WORK REQUIRED
Scan the records for "computer". Show the matching lines.

BEGIN EXERCISE INPUTS

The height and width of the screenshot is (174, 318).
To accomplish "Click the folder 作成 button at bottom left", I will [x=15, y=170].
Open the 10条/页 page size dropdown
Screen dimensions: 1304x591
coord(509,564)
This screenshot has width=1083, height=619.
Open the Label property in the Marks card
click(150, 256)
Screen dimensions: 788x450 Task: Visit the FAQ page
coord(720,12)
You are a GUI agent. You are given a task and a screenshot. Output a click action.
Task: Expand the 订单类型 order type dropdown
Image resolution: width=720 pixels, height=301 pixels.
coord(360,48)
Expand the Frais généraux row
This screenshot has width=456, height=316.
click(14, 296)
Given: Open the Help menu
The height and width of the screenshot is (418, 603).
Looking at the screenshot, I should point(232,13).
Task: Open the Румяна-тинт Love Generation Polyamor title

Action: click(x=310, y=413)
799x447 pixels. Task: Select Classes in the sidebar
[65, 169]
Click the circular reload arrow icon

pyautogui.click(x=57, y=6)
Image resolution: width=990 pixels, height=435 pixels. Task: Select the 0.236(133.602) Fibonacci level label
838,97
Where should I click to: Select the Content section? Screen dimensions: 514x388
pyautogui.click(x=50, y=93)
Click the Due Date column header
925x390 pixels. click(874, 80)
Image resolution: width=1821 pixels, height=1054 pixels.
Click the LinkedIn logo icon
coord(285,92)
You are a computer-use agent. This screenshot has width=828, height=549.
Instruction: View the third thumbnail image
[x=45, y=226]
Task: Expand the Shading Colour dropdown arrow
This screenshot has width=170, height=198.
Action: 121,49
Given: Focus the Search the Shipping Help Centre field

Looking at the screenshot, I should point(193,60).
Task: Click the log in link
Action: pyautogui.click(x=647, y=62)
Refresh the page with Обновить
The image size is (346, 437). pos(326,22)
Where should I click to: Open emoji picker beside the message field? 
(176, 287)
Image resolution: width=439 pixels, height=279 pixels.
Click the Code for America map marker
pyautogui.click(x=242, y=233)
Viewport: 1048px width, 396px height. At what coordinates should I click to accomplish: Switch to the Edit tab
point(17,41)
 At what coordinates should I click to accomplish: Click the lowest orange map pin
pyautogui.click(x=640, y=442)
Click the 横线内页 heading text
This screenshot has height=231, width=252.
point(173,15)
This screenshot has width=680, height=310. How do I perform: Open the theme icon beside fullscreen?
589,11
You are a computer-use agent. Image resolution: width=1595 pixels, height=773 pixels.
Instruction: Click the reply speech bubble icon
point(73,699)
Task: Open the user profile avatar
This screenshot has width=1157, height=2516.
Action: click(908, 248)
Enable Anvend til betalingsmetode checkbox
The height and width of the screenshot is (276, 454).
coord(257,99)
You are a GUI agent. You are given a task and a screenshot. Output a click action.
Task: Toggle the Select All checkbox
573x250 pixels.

END EXERCISE INPUTS

SOLUTION
You are a computer-use agent. This screenshot has width=828, height=549.
You are a computer-use agent. Image resolution: width=1595 pixels, height=773 pixels.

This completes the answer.